The Bellarmine dichotomy between what actually is the case, and what gives the most satisfactory empirical explanation, has all along been the basic contention of the dualist philosophers. But the absence hitherto of an adequate explanation of how there can be these two separate orders has been the great stumbling block. It has driven other Scholastic philosophers virtually to abandon the dichotomy and try to work out a unitary theory. This has led to such a scheme as hylosystemism with its fundamental distortions of Thomism.
We have shown how illusory such unitary schemes must be, founded as they are on the shifting sands of current physical theories.

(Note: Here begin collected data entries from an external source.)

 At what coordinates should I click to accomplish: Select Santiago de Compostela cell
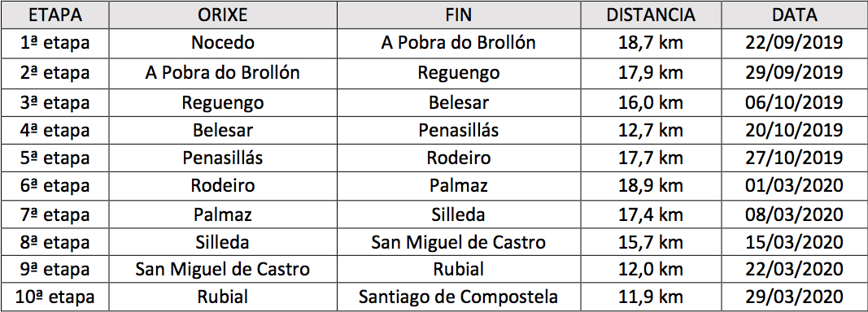(458, 297)
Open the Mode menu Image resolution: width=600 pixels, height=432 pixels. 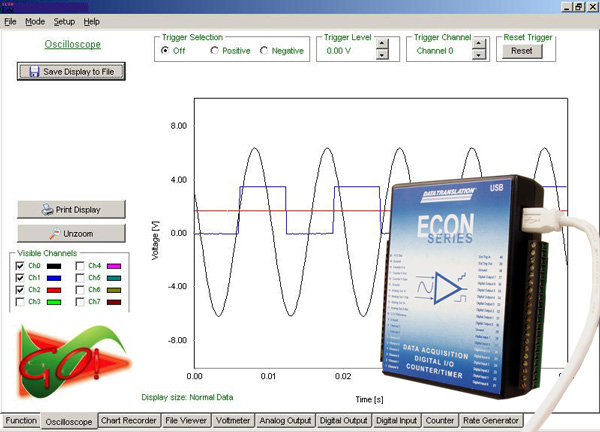coord(34,21)
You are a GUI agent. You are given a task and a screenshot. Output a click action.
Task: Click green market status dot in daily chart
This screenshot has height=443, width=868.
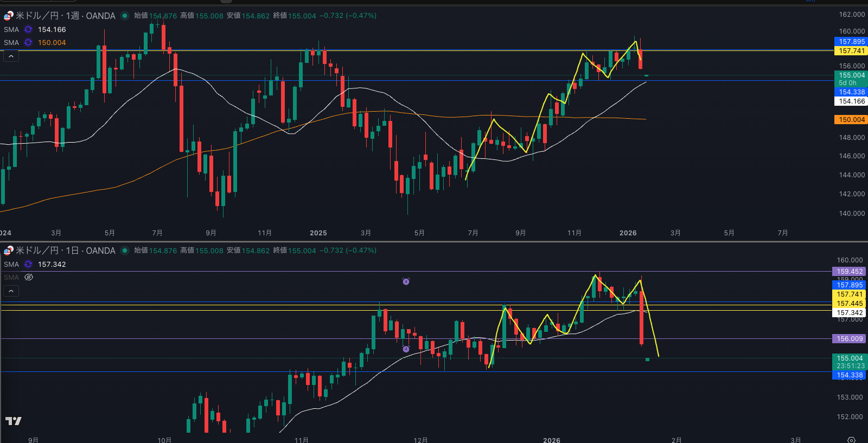point(125,251)
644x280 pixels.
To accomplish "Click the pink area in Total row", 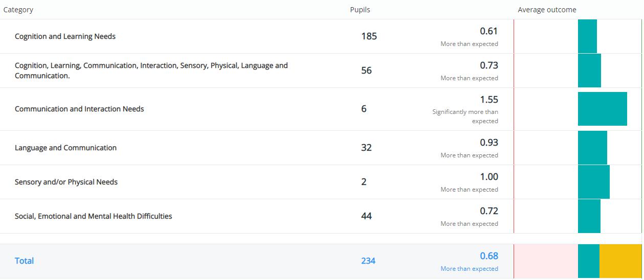I will pyautogui.click(x=545, y=261).
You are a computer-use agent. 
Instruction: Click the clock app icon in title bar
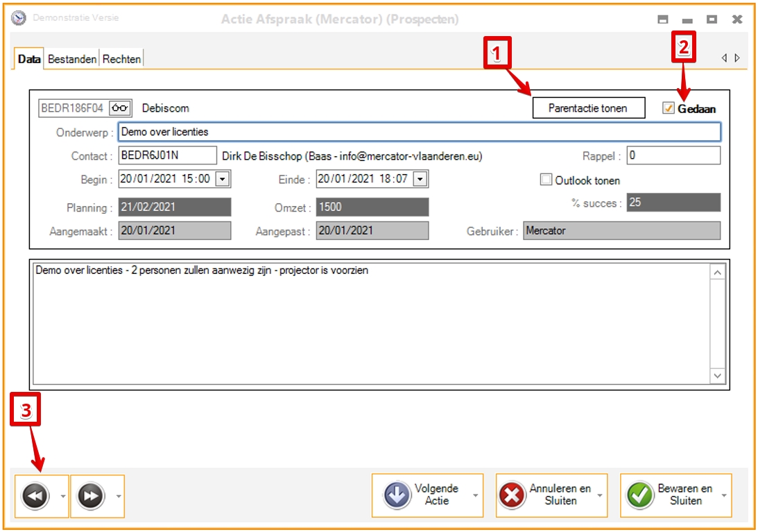(19, 18)
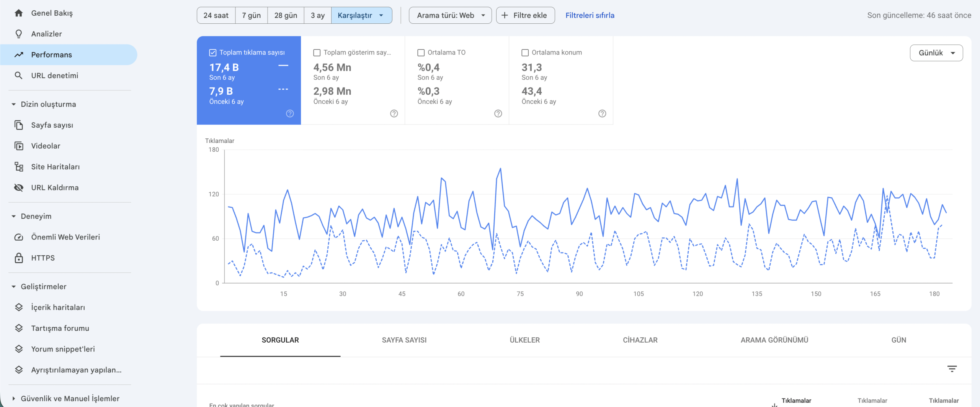
Task: Click the Site Haritaları sitemap icon
Action: (x=18, y=167)
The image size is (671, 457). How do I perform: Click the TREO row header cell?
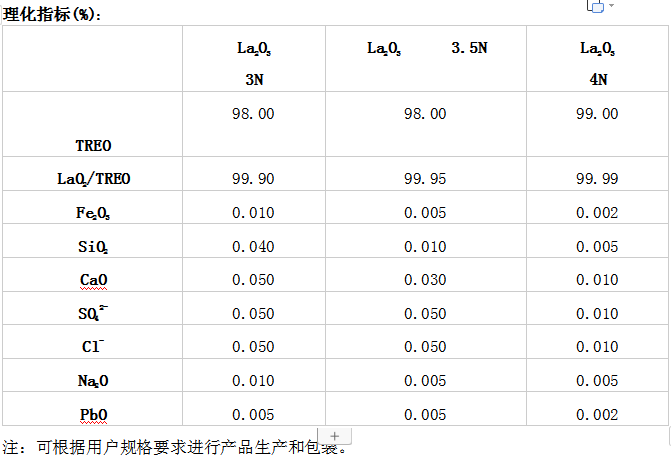pos(93,145)
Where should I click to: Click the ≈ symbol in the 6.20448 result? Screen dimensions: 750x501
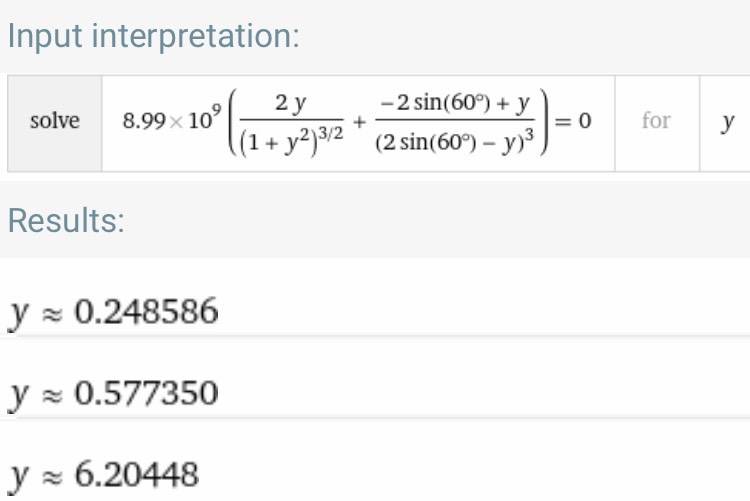pos(52,474)

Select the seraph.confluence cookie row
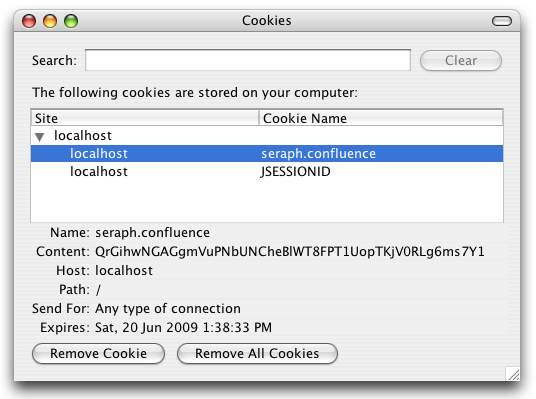point(267,154)
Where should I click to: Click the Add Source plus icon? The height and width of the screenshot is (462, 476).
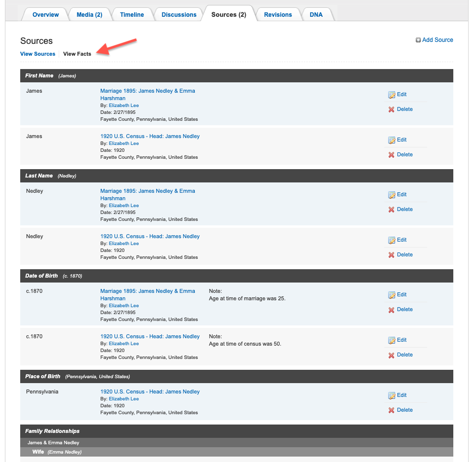pos(418,40)
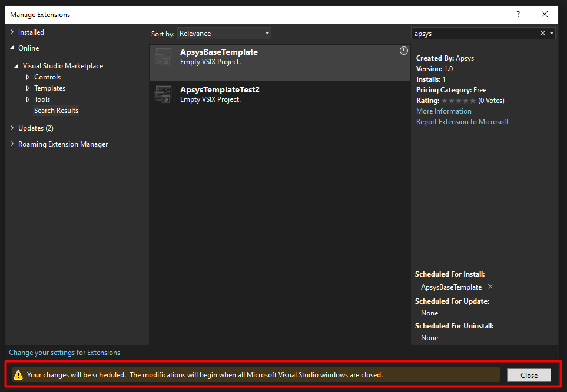Collapse the Online category
The image size is (567, 392).
13,48
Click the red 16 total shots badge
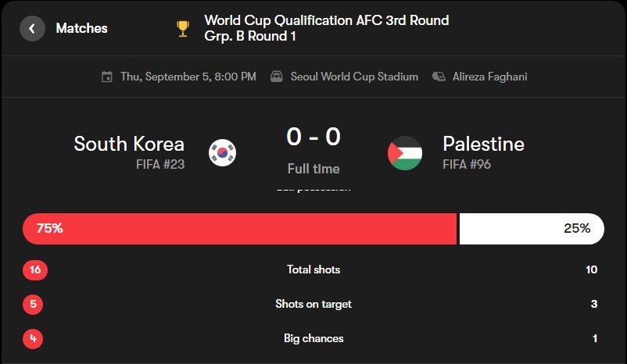 click(x=35, y=269)
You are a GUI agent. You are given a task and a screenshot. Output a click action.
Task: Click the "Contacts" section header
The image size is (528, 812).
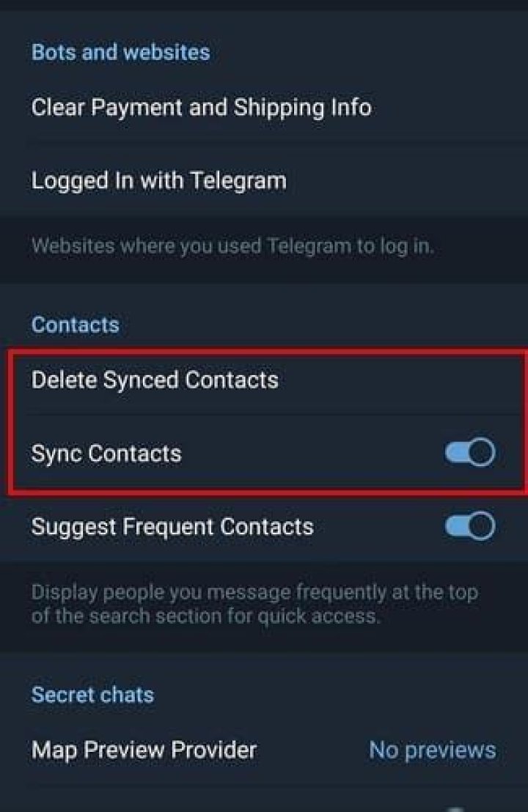click(75, 324)
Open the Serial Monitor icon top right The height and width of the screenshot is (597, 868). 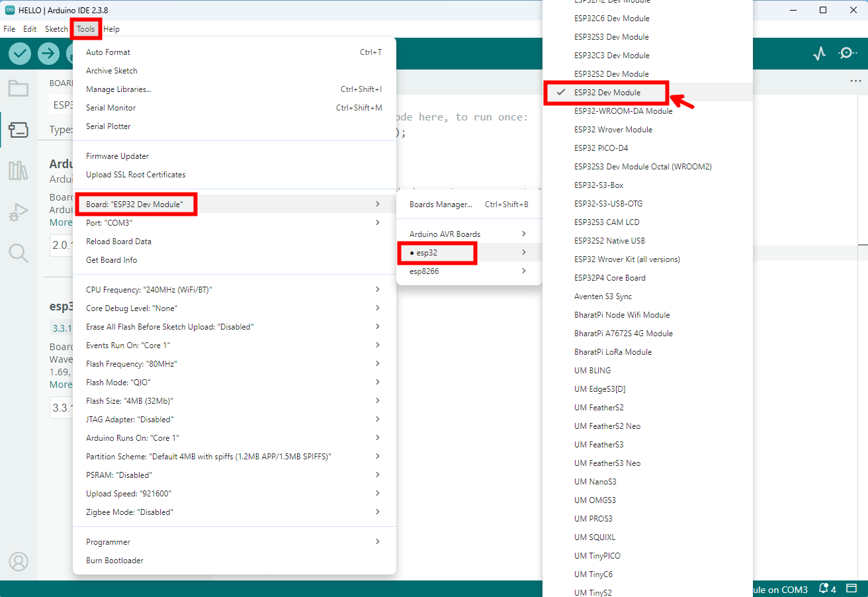(847, 54)
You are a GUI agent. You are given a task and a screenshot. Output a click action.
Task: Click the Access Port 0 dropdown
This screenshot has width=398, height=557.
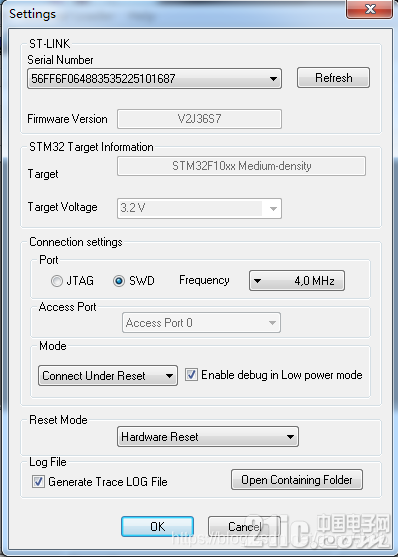(x=201, y=323)
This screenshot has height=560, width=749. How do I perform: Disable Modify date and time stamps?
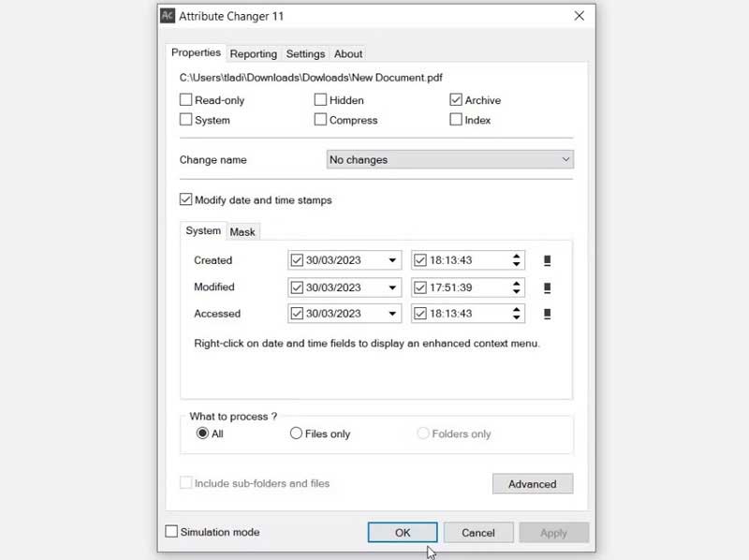(x=185, y=199)
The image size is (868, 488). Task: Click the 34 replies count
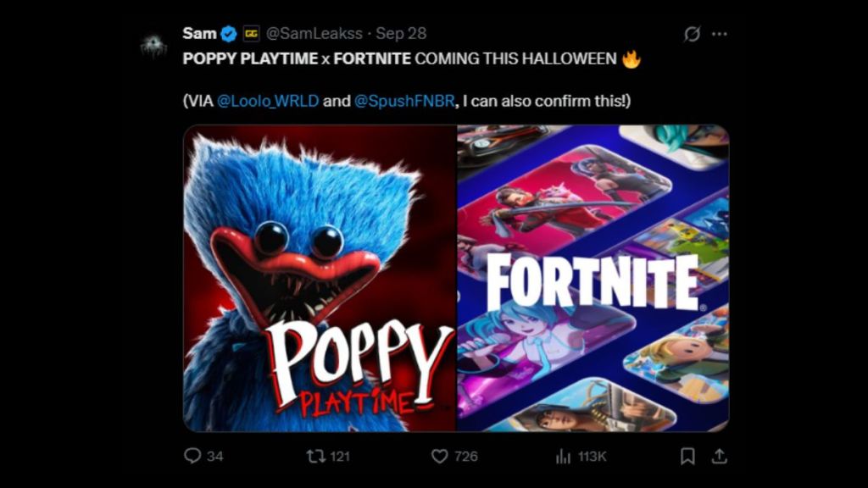215,456
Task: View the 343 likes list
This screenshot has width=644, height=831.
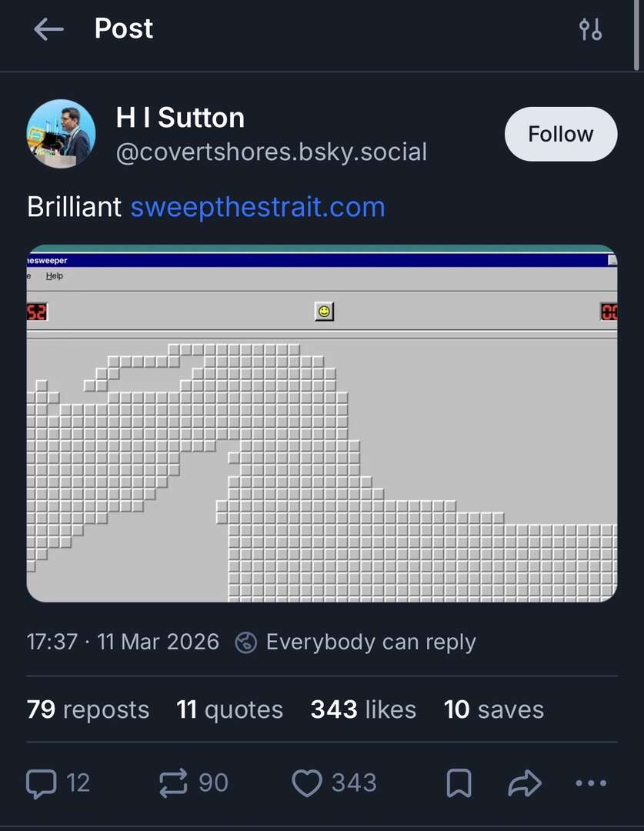Action: coord(363,709)
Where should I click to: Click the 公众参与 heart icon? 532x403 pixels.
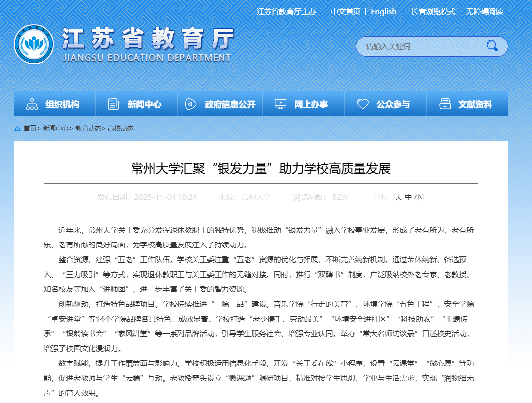click(363, 104)
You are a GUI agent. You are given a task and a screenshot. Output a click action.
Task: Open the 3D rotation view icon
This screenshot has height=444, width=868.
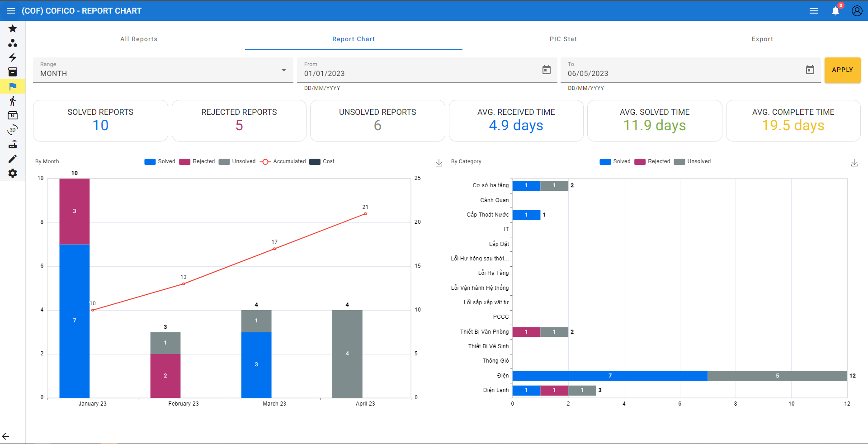coord(13,130)
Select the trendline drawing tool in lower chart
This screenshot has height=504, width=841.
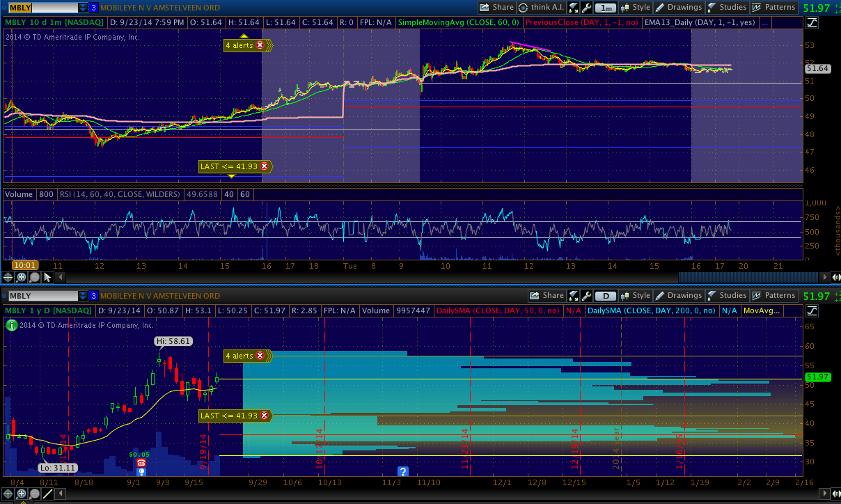click(x=47, y=494)
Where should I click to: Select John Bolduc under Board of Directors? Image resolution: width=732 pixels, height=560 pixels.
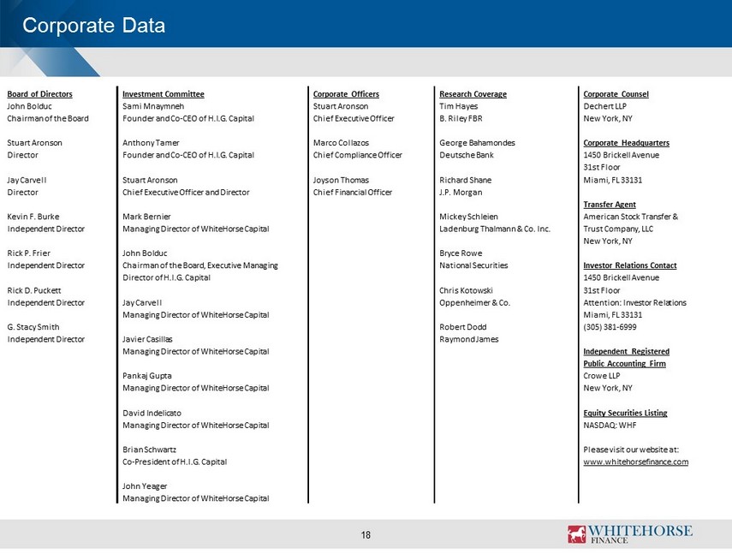(29, 106)
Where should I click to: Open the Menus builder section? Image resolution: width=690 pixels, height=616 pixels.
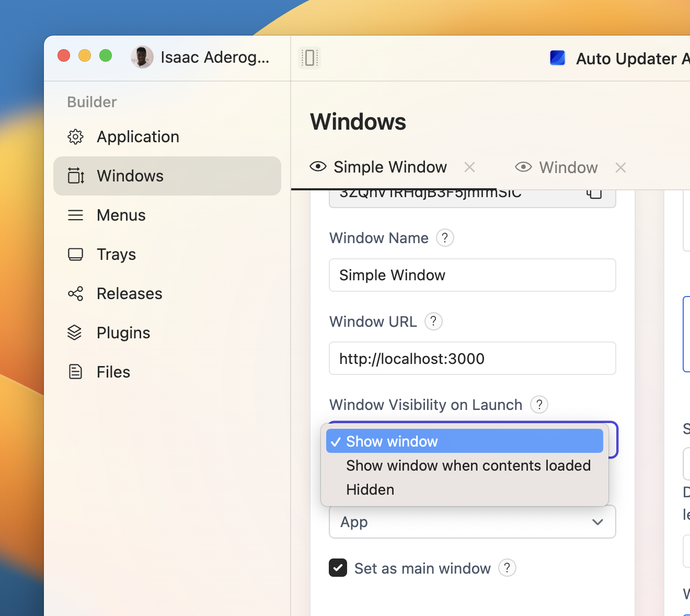[x=121, y=215]
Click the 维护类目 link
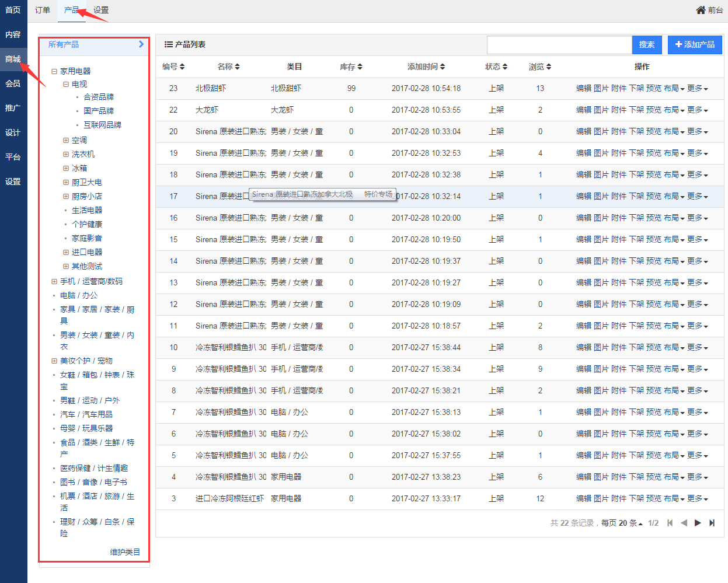The image size is (728, 583). (x=125, y=551)
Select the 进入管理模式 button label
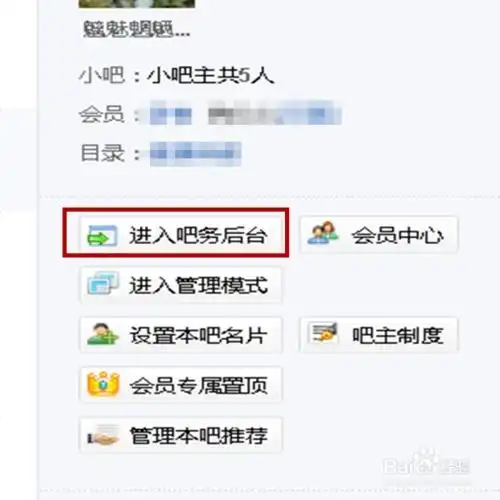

On the other hand we have supplied the missing explanation in the dualist theory. By pointing out the Procrustean categorial nature of modern physics, we have established its autonomy on a satisfactory basis. We have shown how the two orders can exist side by side without clashing. Hence the Thomist structure needs no alterations but only the extension of a wing to the house.
We have traced in outline the slow recognition by Scholastic philosophers of the part played by artifacts, or entia rationis, call them what we will, in the new physical learning which has been developing since the 17th century.
The time has now come for this recognition to be extended to a wider field than merely that of modern physics. We have seen in this work how systems of artifacts are to be found in a great variety of human pursuits. In nearly all our activities we avail ourselves of their assistance; we find at almost every turn a fabric woven of myths. Such a fabric is necessary to facilitate our passage through the world. But we must never lose sight of the fact that it is only myths and phantoms. We should never allow ourselves to be enslaved by our own creations: there are no bonds more insidious than those we impose on ourselves.
Behind the shadowy world we have created to be our servant, there lies the real world. A phantom is but a sorry companion to any man. It is the real world, the world which ever is, to which we must turn our eyes, and from which comes our strength.